Location sponsored by Scigility:
Europaallee 41, Zurich (1st Floor – follow the SBDUG signs leading the way)
Agenda (subject to change as we are awaiting confirmation by further speakers):
- 17:30 Networking & Apéro
- 18:30 Talk 1: Reinforcement Learning: a gentle introduction and industrial application (Dr. Christian Hidber)
Details Talk 1:
Reinforcement Learning: a gentle introduction and industrial application
Reinforcement learning learns complex processes autonomously. No big data sets with the "right" answers are needed; the algorithms learn by experimenting. By using reinforcement learning, robots learn to walk, beat the world champion in Go, or fly a helicopter.
This talk shows "how" and "why" reinforcement learning algorithms work in an intuitive fashion, illustrating their inner-workings by the way a child learns to play a new game. We show what it takes to rephrase a real world problem as a reinforcement learning task and take a look at the challenges to bring it into production on 7000 client in 42 countries all around the world.

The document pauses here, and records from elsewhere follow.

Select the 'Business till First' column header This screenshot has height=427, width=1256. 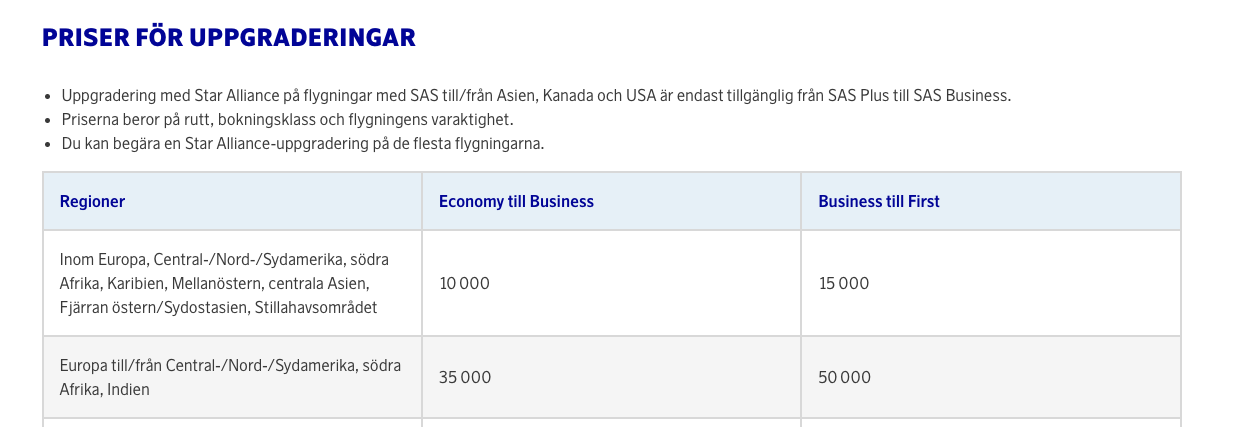click(x=879, y=201)
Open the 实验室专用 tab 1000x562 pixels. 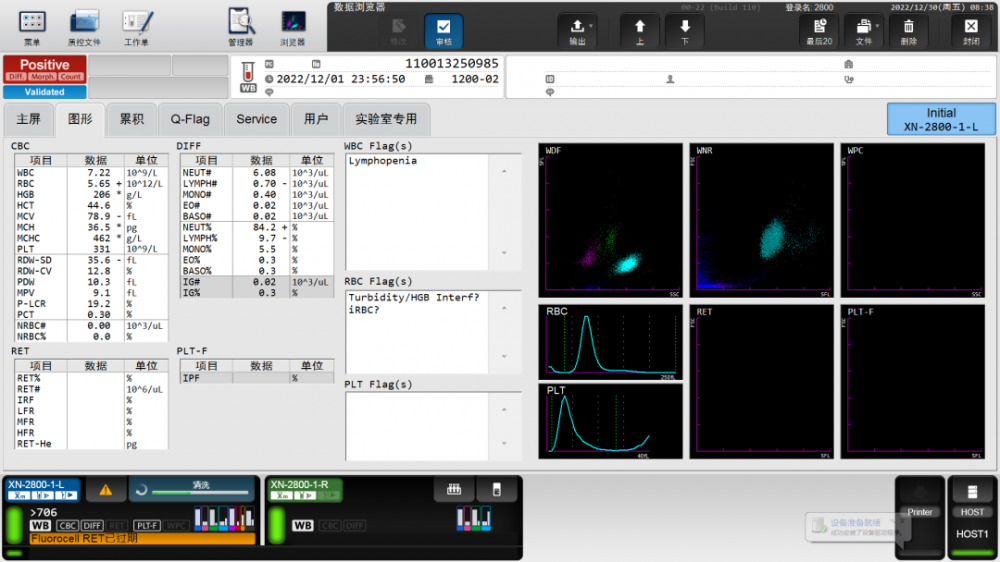coord(386,119)
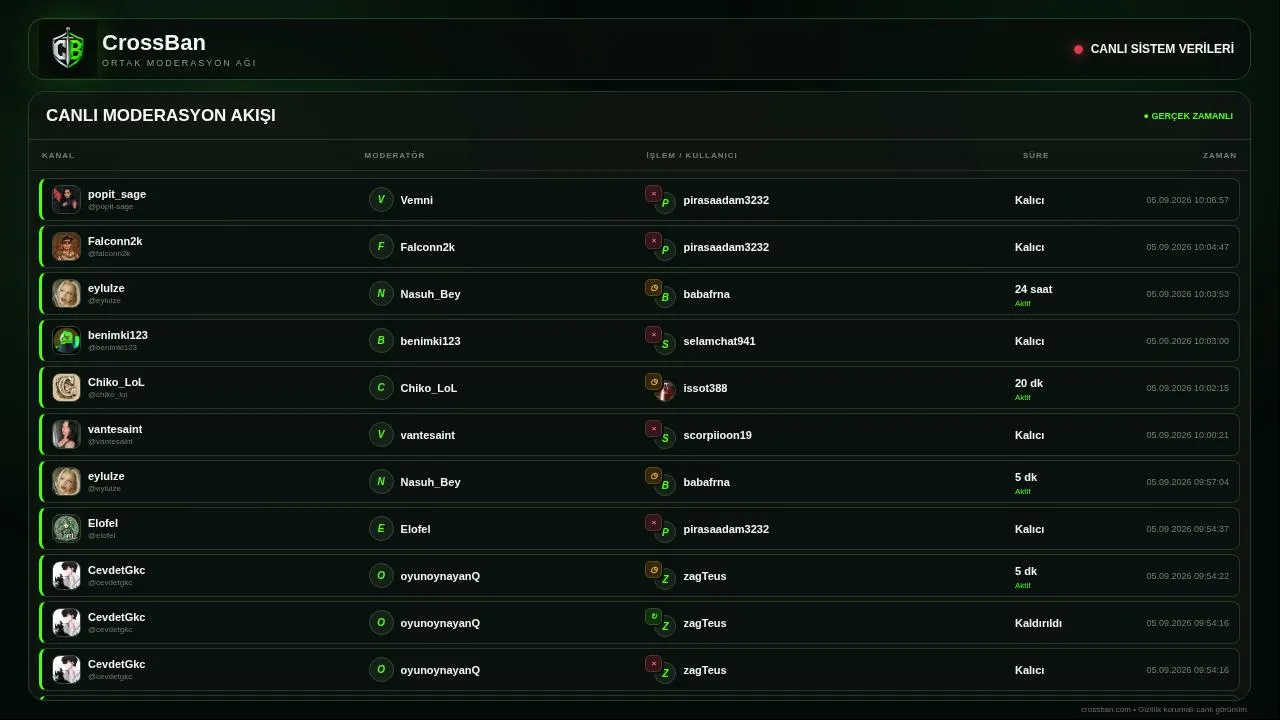Click the crossban.com footer link
Screen dimensions: 1280x720
click(1105, 709)
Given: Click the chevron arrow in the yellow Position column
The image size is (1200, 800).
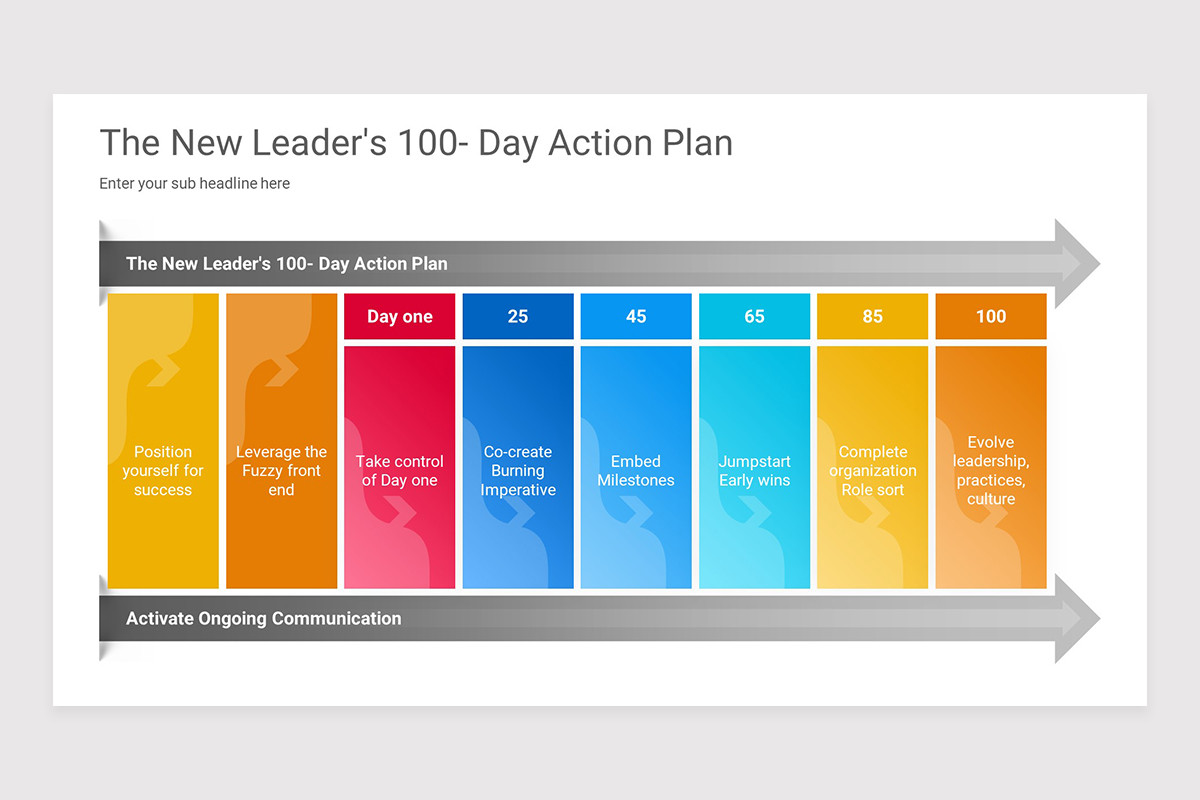Looking at the screenshot, I should click(163, 370).
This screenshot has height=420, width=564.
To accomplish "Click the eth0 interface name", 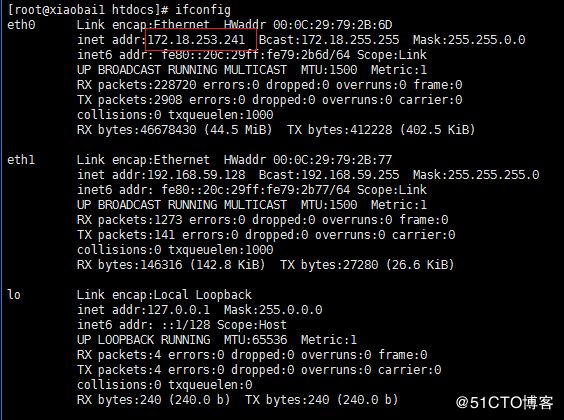I will (21, 25).
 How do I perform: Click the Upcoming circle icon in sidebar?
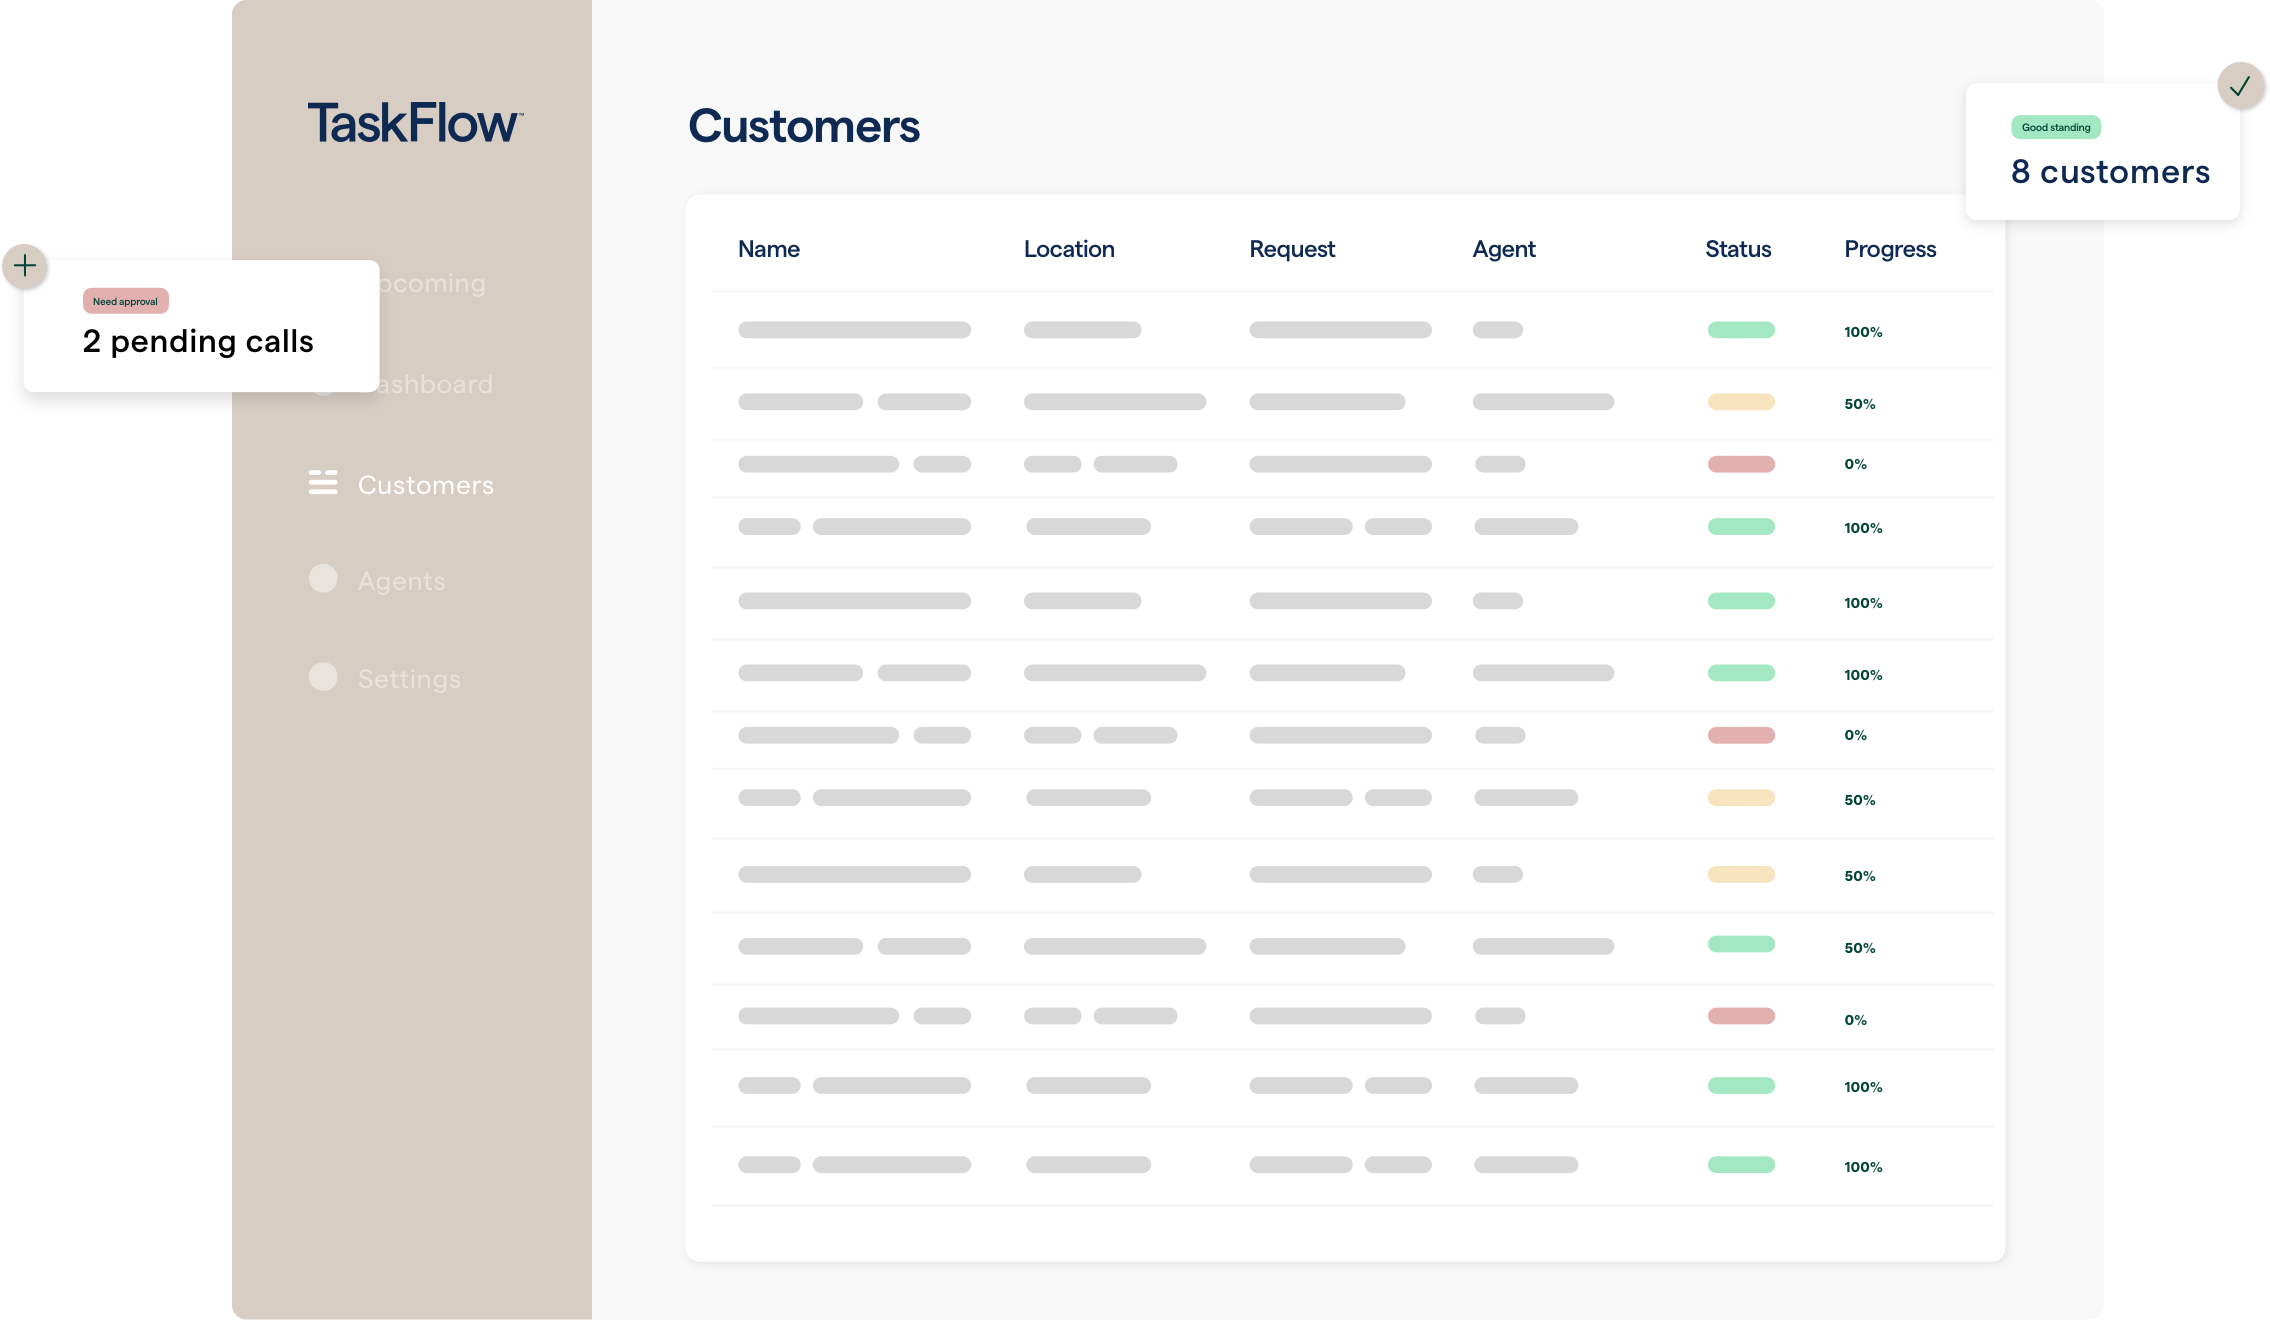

Our industrial application is based on siphonic roof drainage systems. It warrants that large buildings like stadiums, airports, or shopping malls do not collapse during heavy rainfalls. Choosing the "right" diameters is difficult, requiring intuition and hydraulic expertise. As of today, no feasible, deterministic algorithm is known. Using reinforcement learning we were able to reduce the fail rate of our existing solution – based on classic supervised learning – by more than 70%.
Dr. Christian Hidber is a consultant at bSquare with a focus on Machine Learning, .Net development, and Azure, and an international conference speaker. He has a PhD in computer algebra from ETH Zurich and did a postdoc at UC Berkeley where he researched online data mining algorithms. Currently, he applies machine learning to industrial hydraulics simulations.